Don’t let newspapers die

Periodically I tweet #buyanewspaper at people, for whatever that’s worth. (Probably not much.) It’s on my mind these days, because I’ve been watching a lot of my colleagues lose jobs.

Specifically, about 130 of them in November. Another 141 of them this month.

I freelance these days. It suits me. Layoffs at the newspaper where I used to work don’t affect me personally, except for making my heart hurt, because I was there for 10 years. Putting that in perspective, these were the people who saw me through both my pregnancies, commiserated about parenting, confided in me, laughed with me. The people I gleefully analyzed episodes of “24” and “Agents of S.H.I.E.L.D.” with. The people I survived working election night with. (It’s the worst.

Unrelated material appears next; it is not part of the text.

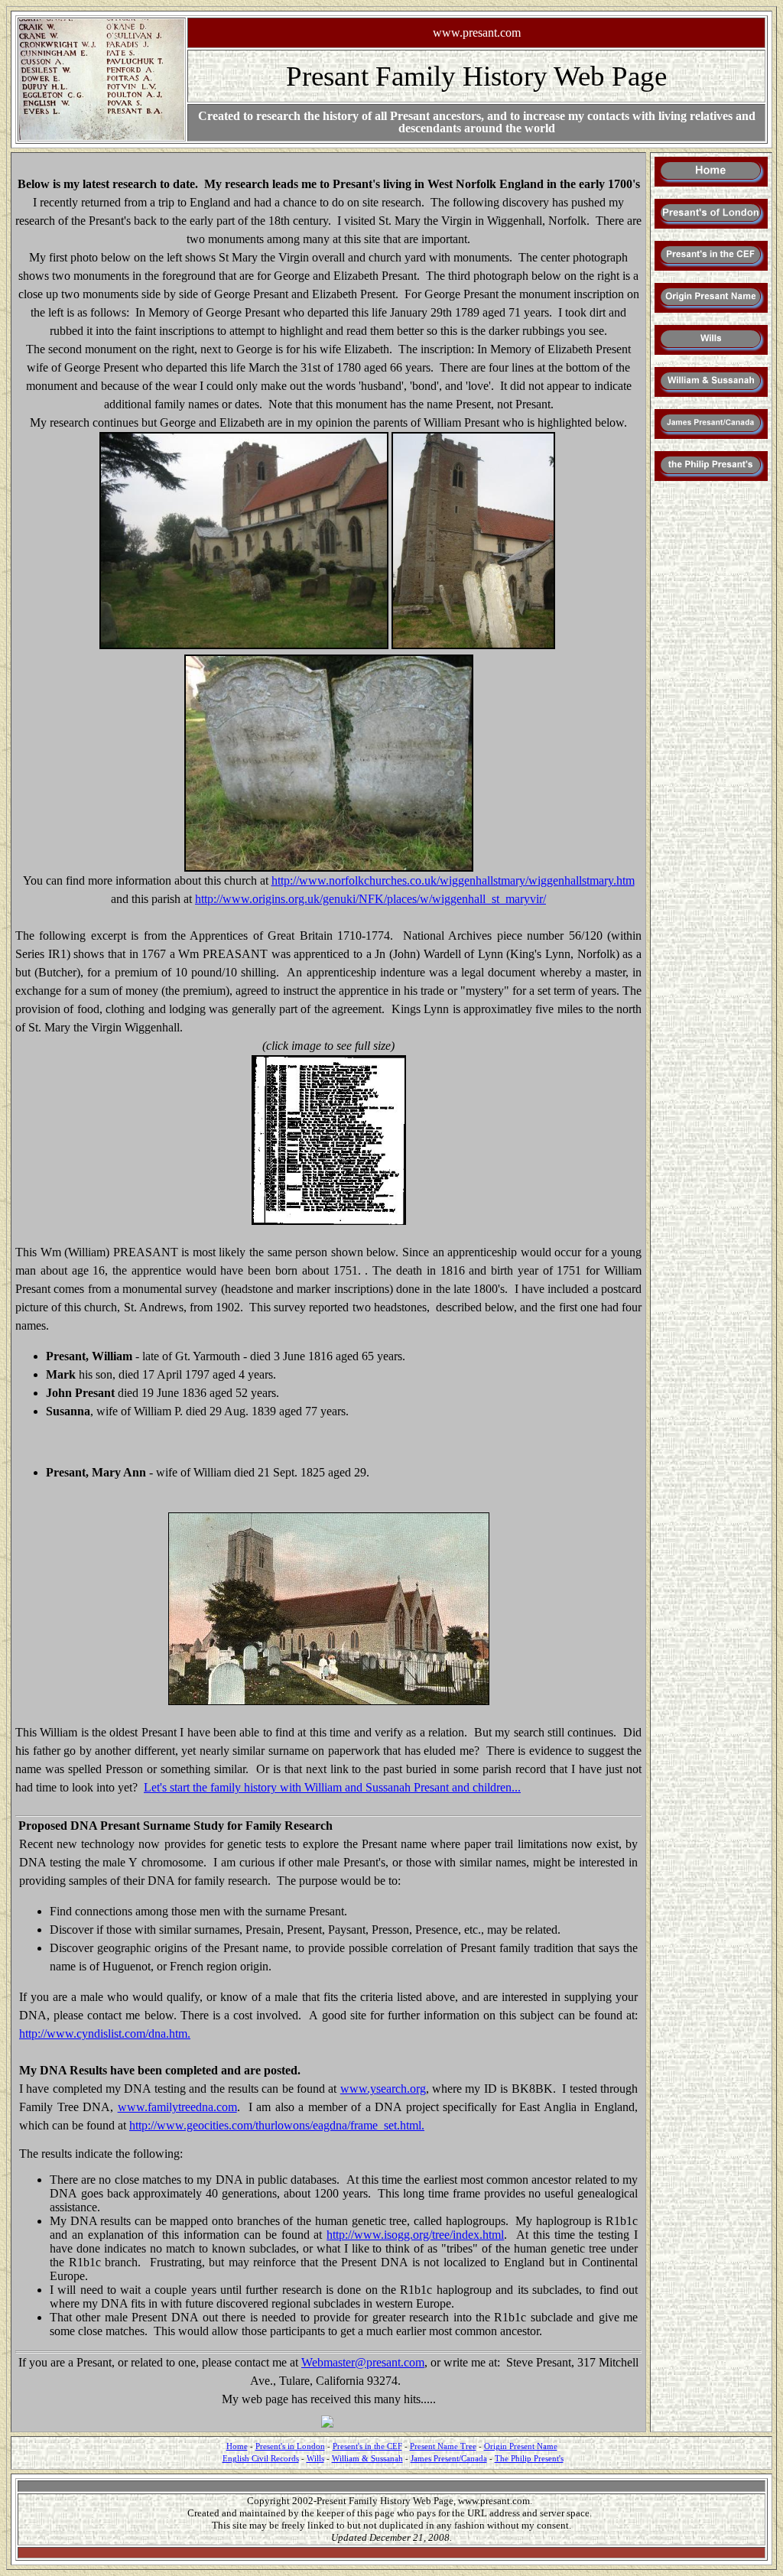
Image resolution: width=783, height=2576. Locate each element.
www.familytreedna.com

You have to wait for the polls to close and then you have to scramble to make deadline.) The people I secretly snuck up to the roof of the building with after deadline to watch fireworks on the Fourth of July.

These are good, talented people, and they did not deserve to lose their jobs.

More to the point: These are the people who helped make the newspaper an essential read for the community it covers, and with them gone, there’s less of a reason to read the paper. And that’s not just a loss for my colleagues, it’s a loss for the community.

I’ve long believed that if you want to know more about the town you’re in — what’s it like to live in, what’s important to its residents — you read the local paper, which is why I track down one whenever I travel somewhere. (My parents still bring me back newspapers from wherever they were when they travel.) I can tell a lot about a place even by how thick the paper is, what kind of ads are in it and how well written and edited it is. A newspaper with almost no staff? That says it’s a paper not properly serving its community, because it doesn’t have the resources or the will.

Or it’s a paper no one is buying anymore.

Newspapers need subscribers. They need people to care about the paper on a regular basis, not just when they’re annoyed about something and writing letters to the editor, not just when someone they know got interviewed. All the time, or else the paper slowly disappears.

I don’t know what’s going to happen to what’s left of my old paper. But I hope it survives. I hope they all survive, because they’re needed.